=== Begin Enclosure ===

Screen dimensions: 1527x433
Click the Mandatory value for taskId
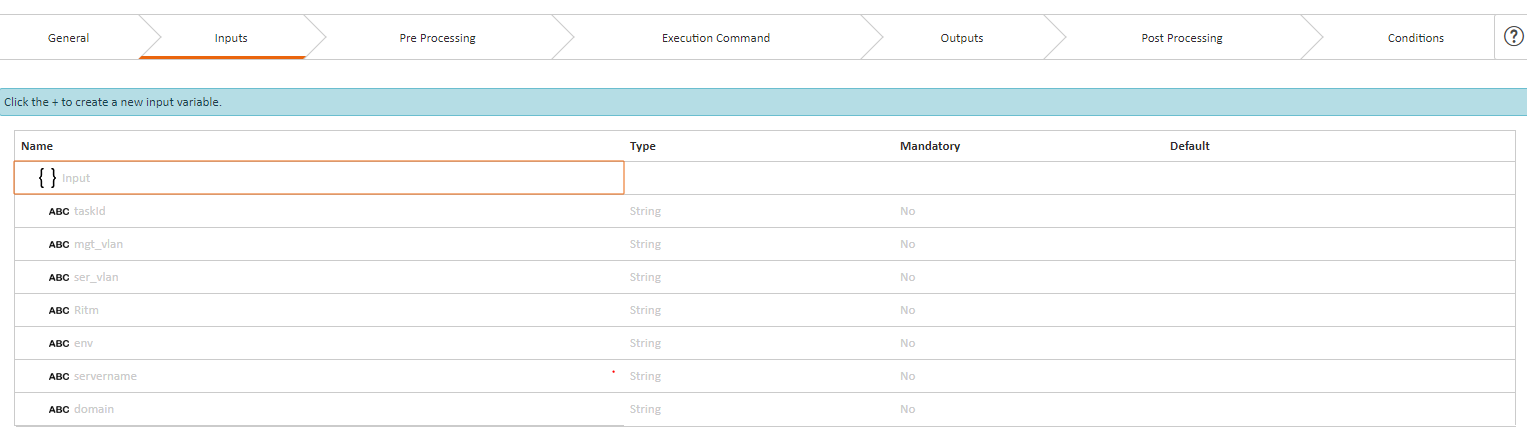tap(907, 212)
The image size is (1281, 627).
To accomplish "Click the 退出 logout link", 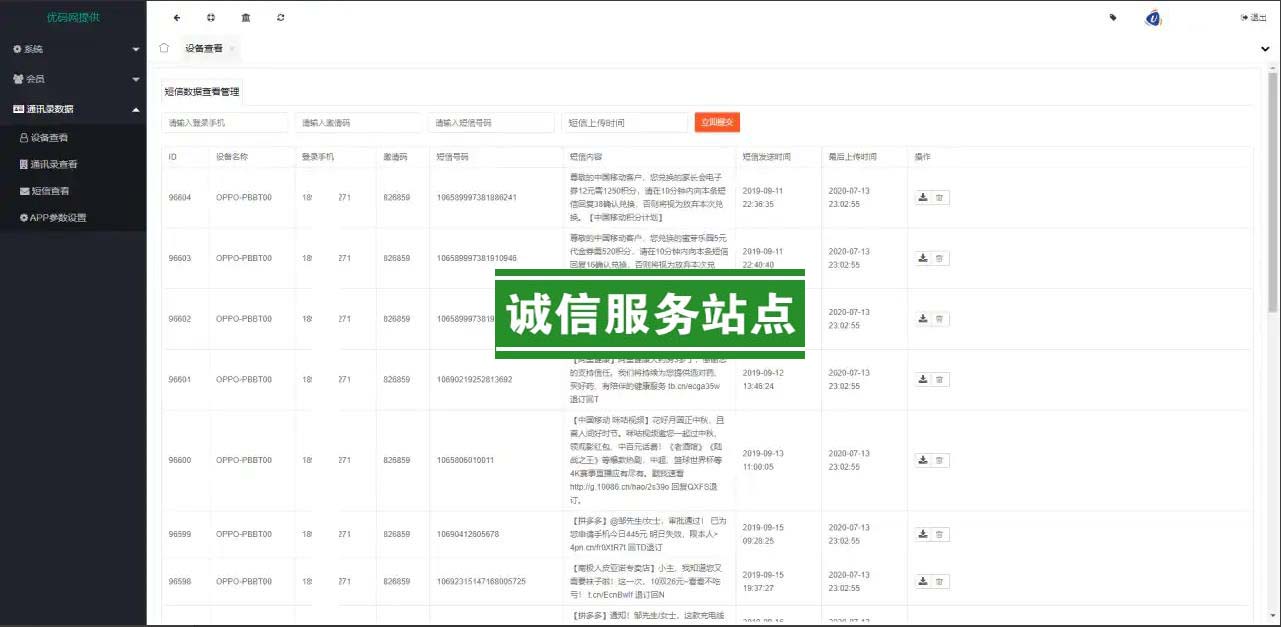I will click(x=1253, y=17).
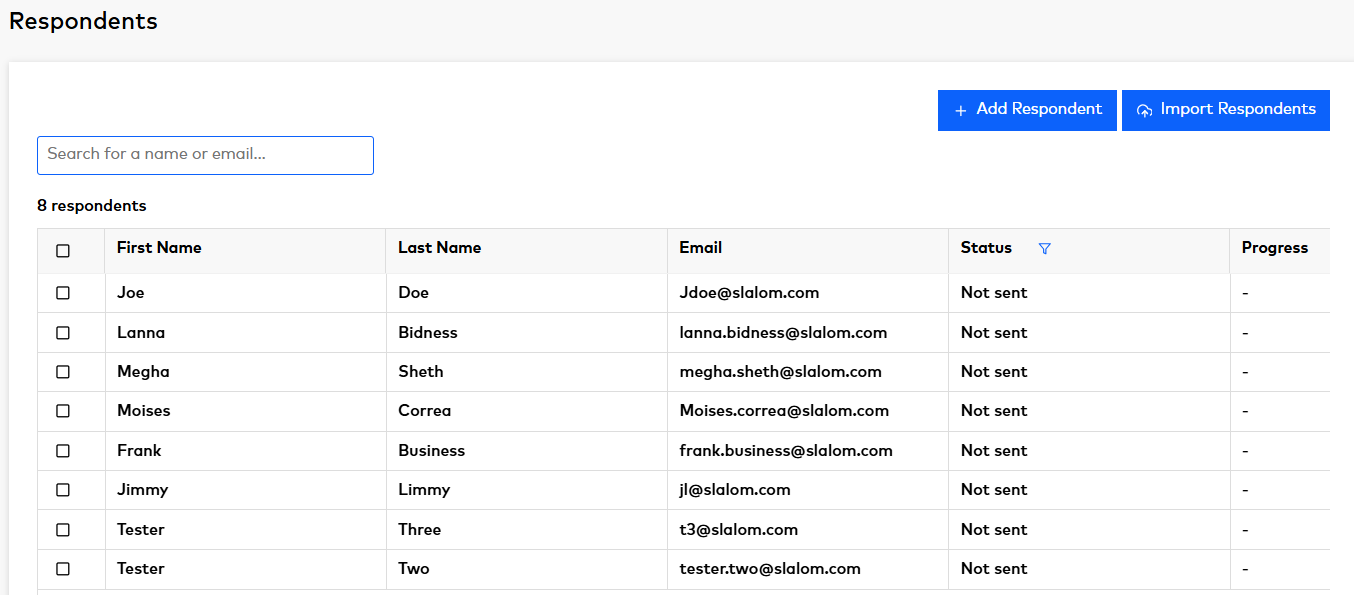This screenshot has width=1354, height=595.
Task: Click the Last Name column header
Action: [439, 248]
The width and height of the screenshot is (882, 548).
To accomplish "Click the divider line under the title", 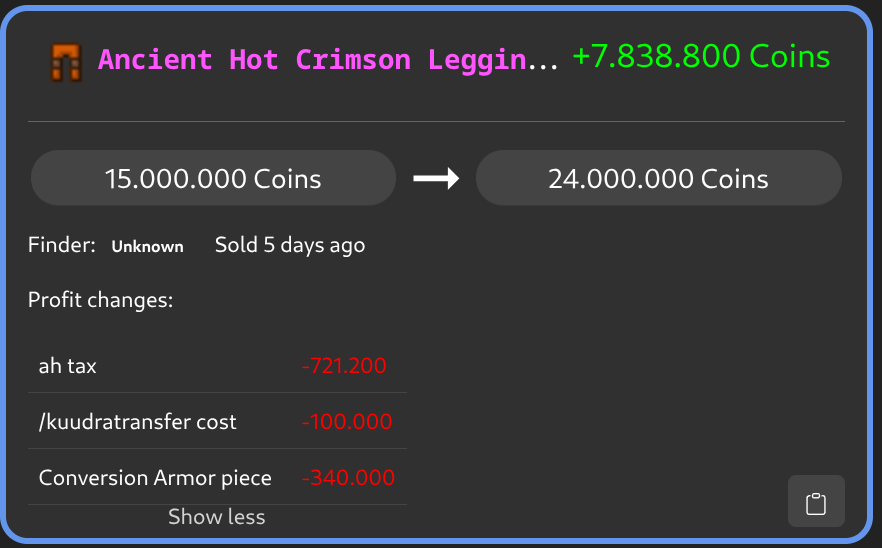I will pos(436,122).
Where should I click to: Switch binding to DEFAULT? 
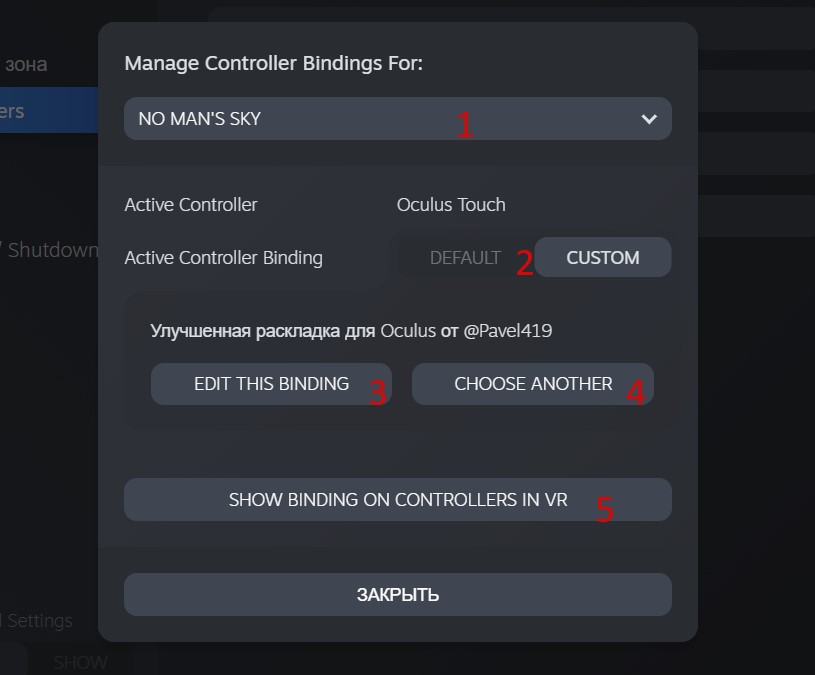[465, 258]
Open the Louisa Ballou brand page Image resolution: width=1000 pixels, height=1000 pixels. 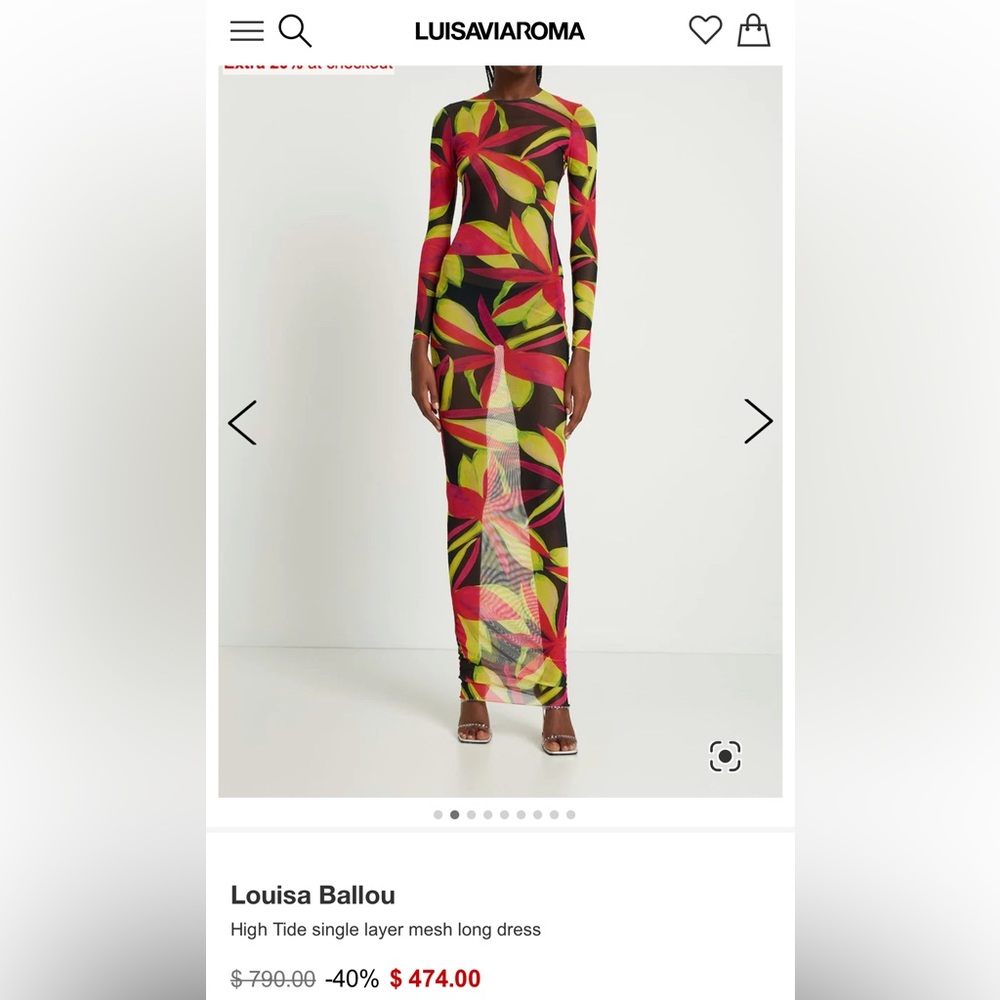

=== End Enclosure ===

_ASSIGNED TASK_
Every line from the one containing "Where should I" through the last line of the listing must be written out again exactly, and no other line. Leave the pictures aside.

_FINAL ANSWER_
Where should I click to: Switch binding to DEFAULT? 
[465, 258]
Open the Louisa Ballou brand page Image resolution: width=1000 pixels, height=1000 pixels. 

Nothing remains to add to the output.